#### TASK OBJECTIVE
If a line in the records below holds the word "will", copy it.

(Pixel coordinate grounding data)
◇ ◇ ◇ ◇
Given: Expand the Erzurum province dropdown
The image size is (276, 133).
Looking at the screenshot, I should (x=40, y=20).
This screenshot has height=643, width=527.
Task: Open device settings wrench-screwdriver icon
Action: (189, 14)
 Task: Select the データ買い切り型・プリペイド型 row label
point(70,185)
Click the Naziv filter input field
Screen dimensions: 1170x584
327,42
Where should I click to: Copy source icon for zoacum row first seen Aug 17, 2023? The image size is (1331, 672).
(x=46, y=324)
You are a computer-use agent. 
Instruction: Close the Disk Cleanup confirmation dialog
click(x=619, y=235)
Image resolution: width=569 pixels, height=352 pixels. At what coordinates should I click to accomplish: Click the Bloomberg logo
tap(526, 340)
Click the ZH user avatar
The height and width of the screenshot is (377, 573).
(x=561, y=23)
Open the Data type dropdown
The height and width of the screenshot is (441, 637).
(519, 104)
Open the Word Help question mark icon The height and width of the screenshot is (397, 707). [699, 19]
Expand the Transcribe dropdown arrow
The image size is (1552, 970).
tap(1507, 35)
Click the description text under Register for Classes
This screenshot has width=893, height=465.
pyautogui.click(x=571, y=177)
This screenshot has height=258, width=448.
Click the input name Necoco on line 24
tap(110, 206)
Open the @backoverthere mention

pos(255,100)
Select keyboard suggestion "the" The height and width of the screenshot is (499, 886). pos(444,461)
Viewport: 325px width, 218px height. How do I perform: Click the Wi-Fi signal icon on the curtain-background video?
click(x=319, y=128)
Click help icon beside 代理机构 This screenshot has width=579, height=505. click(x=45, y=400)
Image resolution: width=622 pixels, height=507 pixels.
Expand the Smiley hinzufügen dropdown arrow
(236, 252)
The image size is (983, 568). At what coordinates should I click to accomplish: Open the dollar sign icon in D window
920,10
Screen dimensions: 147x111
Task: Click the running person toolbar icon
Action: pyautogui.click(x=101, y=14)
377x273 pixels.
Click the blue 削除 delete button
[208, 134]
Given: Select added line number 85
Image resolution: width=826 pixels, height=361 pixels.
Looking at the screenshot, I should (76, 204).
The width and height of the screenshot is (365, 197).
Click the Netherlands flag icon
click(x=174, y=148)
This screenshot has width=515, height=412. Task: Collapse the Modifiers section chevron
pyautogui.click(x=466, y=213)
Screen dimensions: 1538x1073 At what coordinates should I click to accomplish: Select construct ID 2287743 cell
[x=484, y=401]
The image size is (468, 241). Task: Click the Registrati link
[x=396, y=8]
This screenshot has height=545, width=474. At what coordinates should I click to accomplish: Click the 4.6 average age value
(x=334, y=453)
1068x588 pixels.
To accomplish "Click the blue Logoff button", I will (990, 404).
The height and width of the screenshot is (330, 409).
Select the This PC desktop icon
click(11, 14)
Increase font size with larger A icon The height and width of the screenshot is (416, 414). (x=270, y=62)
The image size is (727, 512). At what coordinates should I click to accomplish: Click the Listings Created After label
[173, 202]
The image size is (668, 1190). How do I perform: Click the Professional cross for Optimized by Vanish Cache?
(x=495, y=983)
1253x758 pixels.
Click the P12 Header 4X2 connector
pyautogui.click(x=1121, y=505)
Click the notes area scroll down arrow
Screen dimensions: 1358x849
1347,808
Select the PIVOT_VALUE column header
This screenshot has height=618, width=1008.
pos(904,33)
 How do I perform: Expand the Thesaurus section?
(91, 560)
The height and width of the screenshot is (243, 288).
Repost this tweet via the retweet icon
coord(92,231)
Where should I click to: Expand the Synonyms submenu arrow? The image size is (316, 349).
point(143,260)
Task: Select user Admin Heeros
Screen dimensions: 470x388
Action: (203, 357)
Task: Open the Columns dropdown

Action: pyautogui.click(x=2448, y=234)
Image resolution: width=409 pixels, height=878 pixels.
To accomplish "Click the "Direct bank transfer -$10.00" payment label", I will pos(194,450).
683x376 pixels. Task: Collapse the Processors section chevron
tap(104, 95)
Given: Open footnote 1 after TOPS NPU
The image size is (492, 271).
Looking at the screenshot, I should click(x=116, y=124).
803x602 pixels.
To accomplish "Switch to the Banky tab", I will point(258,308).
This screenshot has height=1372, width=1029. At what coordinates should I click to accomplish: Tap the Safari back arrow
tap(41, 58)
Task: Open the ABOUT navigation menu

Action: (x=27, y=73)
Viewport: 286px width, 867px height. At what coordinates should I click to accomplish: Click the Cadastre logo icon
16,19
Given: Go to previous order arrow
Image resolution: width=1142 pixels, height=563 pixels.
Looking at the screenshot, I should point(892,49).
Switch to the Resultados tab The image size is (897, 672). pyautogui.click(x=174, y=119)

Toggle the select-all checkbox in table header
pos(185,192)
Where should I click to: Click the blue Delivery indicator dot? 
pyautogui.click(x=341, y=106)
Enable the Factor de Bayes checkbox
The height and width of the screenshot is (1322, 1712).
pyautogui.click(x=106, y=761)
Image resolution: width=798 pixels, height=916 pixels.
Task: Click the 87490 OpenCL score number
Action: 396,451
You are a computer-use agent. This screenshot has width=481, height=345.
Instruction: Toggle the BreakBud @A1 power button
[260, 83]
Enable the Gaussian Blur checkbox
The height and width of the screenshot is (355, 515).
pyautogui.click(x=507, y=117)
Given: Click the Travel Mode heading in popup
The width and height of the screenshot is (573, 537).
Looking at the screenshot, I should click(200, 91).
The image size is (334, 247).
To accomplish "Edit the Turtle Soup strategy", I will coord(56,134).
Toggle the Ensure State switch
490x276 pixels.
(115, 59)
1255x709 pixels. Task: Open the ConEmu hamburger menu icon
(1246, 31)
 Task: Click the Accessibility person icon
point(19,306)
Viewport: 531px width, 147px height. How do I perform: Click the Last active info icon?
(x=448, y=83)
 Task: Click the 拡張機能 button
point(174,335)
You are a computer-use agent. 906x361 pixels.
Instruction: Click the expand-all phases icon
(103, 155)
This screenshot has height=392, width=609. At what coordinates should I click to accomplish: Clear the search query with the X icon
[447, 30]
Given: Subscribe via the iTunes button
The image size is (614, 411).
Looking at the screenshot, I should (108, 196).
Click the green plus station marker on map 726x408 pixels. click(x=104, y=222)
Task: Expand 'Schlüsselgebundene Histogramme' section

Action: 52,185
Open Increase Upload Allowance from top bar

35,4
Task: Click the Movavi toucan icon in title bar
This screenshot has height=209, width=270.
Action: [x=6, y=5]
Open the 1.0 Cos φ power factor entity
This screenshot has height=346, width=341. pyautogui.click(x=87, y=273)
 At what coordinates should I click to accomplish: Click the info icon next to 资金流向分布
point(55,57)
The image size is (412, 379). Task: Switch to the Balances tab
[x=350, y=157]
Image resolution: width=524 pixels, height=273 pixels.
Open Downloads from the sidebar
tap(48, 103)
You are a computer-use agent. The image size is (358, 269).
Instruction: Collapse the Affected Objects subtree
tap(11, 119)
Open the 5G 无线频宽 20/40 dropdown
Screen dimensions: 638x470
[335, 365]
◇ ◇ ◇ ◇
#### SOLUTION BELOW
To accomplish "Click the blue Logoff button", I will (990, 404).
To accomplish "Click the "Direct bank transfer -$10.00" payment label", I will pos(194,450).
To accomplish "Switch to the Banky tab", I will point(258,308).
To accomplish "Edit the Turtle Soup strategy", I will coord(56,134).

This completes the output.